Reinforcement Learning and Stochastic Optimization offers a single canonical framework that can model any sequential decision problem using five core components: state variables, decision variables, exogenous information variables, transition function, and objective function. This book highlights twelve types of uncertainty that might enter any model and pulls together the diverse set of methods for making decisions, known as policies, into four fundamental classes that span every method suggested in the academic literature or used in practice.
Reinforcement Learning and Stochastic Optimization is the first book to provide a balanced treatment of the different methods for modeling and solving sequential decision problems, following the style used by most books on machine learning, optimization, and simulation. The presentation is designed for readers with a course in probability and statistics, and an interest in modeling and applications. Linear programming is occasionally used for specific problem classes. The book is designed for readers who are new to the field, as well as those with some background in optimization under uncertainty.
Throughout this book, readers will find references to over 100 different applications, spanning pure learning problems, dynamic resource allocation problems, general state-dependent problems, and hybrid learning/resource allocation problems such as those that arose in the COVID pandemic. There are 370 exercises, organized into seven groups, ranging from review questions, modeling, computation, problem solving, theory, programming exercises and a 'diary problem' that a reader chooses at the beginning of the book, and which is used as a basis for questions throughout the rest of the book.
Warren B. Powell, PhD, is Professor Emeritus of Operations Research and Financial Engineering at Princeton University, where he taught for 39 years. He was the founder and Director of CASTLE Laboratory, a research unit that works with industrial partners to test new ideas found in operations research. He supervised 70 graduate students and post-docs, with whom he wrote over 250 papers. He is currently the Chief Analytics Officer of Optimal Dynamics, a lab spinoff that is taking his research to industry.
Preface to Reinforcement Learning and Stochastic Optimization: A unified framework for sequential decisions
This books represents a lifetime of research into what I now call sequential decision problems, which dates to 1982 when I was introduced to the problem arising in truckload trucking (think of Uber/Lyft for trucks) where we have to choose which driver to assign to a load, and which loads to accept to move, given the high level of randomness in future customer demands, representing requests to move full truckloads of freight.

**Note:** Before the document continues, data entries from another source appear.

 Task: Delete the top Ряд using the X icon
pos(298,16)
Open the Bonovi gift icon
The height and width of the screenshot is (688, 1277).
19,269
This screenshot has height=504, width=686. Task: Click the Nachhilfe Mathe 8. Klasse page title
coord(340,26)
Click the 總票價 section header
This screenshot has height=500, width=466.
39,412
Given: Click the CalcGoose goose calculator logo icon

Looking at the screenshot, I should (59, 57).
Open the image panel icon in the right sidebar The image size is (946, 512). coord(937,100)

It took me 20 years to figure out a practical algorithm to solve this problem, which led to my first book (in 2007) on approximate dynamic programming, where the major breakthrough was the introduction of the post-decision state and the use of hierarchical aggregation for approximating value functions to solve these high-dimensional problems. However, I would argue today that the most important chapter in the book (and I recognized it at the time), was chapter 5 on how to model these problems, without any reference to algorithms to solve the problem. I identified five elements to a sequential decision problem, leading up to the objective function which was written
It was not until the second edition (in 2011) that I realized that approximate dynamic programming (specifically, policies that depend on value functions) was not the only way to solve these problems; rather, there were four classes of policies, and only one used value functions. The 2011 edition of the book listed three of the four classes of policies that are described in this book, but most of the book still focused on approximating value functions. It was not until a 2014 paper ("Clearing the Jungle of Stochastic Optimization") that I identified the four classes of policies I use now. Then, in 2016 I realized that the four classes of policies could be divided between two major strategies: the policy search strategy, where we search over a family of functions to find the one that works best, and the lookahead strategy, where we make good decisions by approximating the downstream impact of a decision made now.

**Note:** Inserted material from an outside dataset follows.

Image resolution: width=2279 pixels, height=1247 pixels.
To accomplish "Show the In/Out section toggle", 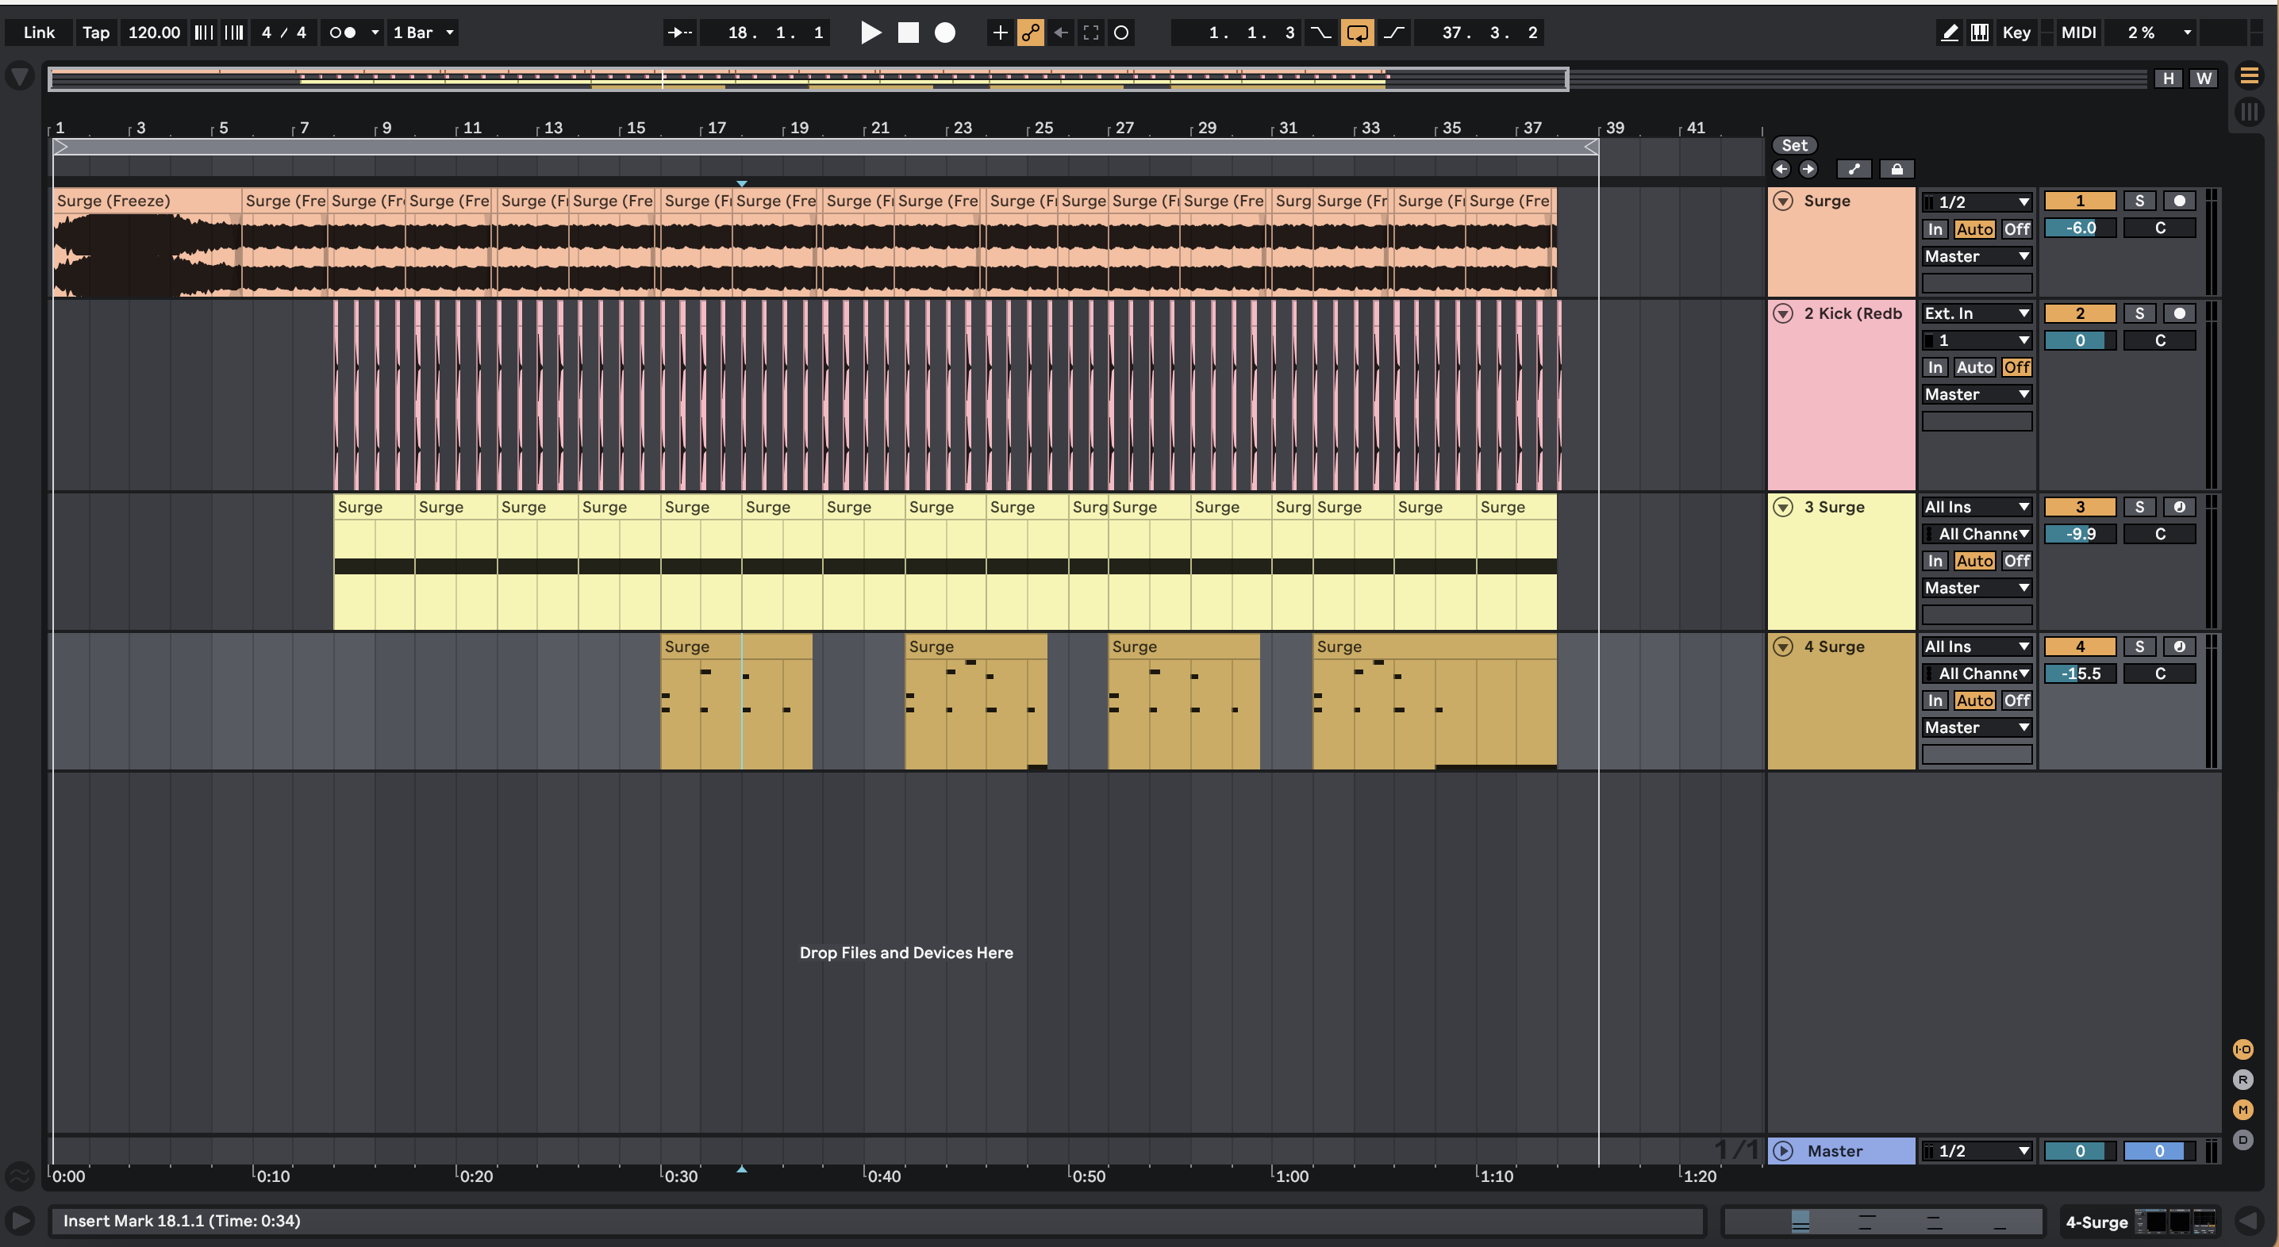I will click(x=2242, y=1050).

Finally, I combined these ideas in a 2019 paper ("A Unified Framework for Stochastic Optimization" published in the European Journal for Operational Research) with a better appreciation of major classes of problems such as state-independent problems (the pure learning problems that include derivative-based and derivative-free stochastic search) and the more general state-dependent problems; cumulative and final reward objective functions; and the realization that any adaptive search algorithm was a sequential decision problem. The material in the 2019 paper is effectively the outline for this book.

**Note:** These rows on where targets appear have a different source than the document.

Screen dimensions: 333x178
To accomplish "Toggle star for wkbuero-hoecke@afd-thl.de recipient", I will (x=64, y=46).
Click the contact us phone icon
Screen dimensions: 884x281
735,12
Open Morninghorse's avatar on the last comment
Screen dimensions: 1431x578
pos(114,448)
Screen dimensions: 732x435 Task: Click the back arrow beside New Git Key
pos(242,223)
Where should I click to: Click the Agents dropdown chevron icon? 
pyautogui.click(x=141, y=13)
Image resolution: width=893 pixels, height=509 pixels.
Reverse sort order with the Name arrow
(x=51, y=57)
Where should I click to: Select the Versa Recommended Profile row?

This book builds on the 2011 edition of my approximate dynamic programming book, and includes a number of chapters (some heavily edited) from the ADP book. It would be nice to call this a third edition, but the entire framework of this book is completely different. "Approximate dynamic programming" is a term that still refers to making decisions based on the idea of approximating the downstream value of being in a state. After decades of working with this approach (which is still covered over a span of five chapters in this volume), I can now say with confidence that value function approximations, despite all the attention they have received, is a powerful methodology for a surprisingly narrow set of decision problems.
By contrast, I finally developed the confidence to claim that the four classes of policies are universal. This means that any method for making decisions will fall in one of these four classes, or a hybrid of two or more. This is a game changer, because it shifts the focus from an algorithm (the method for making decisions) to the model (specifically the optimization problem above, along with the state-transition function and the model of the exogenous information process). This means we write out the elements of a problem before we tackle the problem of designing policies to decisions. I call this:
Model first, then solve.
The communities working on sequential decision problems are very focused on methods, just as I was with my earlier work with approximate dynamic programming. The problem is that any particular method will be inherently limited to a narrow class of problems. In this book, I demonstrate how you can take a simple inventory problem, and then tweak the data to make each of the four classes work best.
This new approach has opened up an entirely new way of approaching a problem class that, in the last year of writing the book, I started calling "sequential decision analytics," which is any problem consisting of the sequence:
Decision, information, decision, information, .
I allow decisions to range from binary (selling an asset) to discrete choices (favored in computer science) to the high-dimensional resource allocation problems popular in operations research. This approach starts with a problem, shifts to the challenging task of modeling uncertainty, and then finishes with designing policies to make decisions to optimize some metric. The approach is practical, scalable, and universally applicable.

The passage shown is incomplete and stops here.